▼
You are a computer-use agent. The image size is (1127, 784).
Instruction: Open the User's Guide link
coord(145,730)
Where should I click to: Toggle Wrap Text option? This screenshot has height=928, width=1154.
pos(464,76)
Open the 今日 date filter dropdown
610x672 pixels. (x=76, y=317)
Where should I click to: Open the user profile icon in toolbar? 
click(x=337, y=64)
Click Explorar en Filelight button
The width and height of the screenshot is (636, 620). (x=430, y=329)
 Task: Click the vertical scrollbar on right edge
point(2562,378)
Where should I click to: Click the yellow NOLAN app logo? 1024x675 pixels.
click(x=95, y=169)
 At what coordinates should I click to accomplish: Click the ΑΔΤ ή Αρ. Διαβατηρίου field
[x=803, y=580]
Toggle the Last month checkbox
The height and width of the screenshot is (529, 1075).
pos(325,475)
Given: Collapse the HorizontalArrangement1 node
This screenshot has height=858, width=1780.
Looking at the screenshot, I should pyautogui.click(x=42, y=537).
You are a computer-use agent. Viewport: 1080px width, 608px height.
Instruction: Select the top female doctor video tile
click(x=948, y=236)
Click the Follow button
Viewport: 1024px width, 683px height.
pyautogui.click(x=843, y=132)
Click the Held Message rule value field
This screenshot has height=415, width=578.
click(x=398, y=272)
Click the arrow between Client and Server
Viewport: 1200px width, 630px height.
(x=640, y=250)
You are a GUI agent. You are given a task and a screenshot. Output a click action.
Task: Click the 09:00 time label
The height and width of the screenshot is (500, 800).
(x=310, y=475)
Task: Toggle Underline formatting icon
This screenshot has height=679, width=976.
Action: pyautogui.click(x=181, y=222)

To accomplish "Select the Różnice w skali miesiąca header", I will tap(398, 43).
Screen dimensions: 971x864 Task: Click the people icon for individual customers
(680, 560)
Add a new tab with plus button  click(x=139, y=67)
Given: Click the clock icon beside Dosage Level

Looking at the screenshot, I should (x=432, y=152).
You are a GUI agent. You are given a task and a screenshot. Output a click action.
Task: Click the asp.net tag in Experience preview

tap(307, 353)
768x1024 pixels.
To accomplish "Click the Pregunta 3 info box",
▲
**Required work**.
When a line in the listing includes the word "agent", report that line in full.

**Reply to the task**.
You are a computer-use agent. The image size is (1127, 784).
You are a computer-use agent. Viewport: 1080px width, 608px height.
You are a GUI agent. You are given a task and a screenshot. Output a click action.
You are a GUI agent. You are given a task and a screenshot. Output a click action.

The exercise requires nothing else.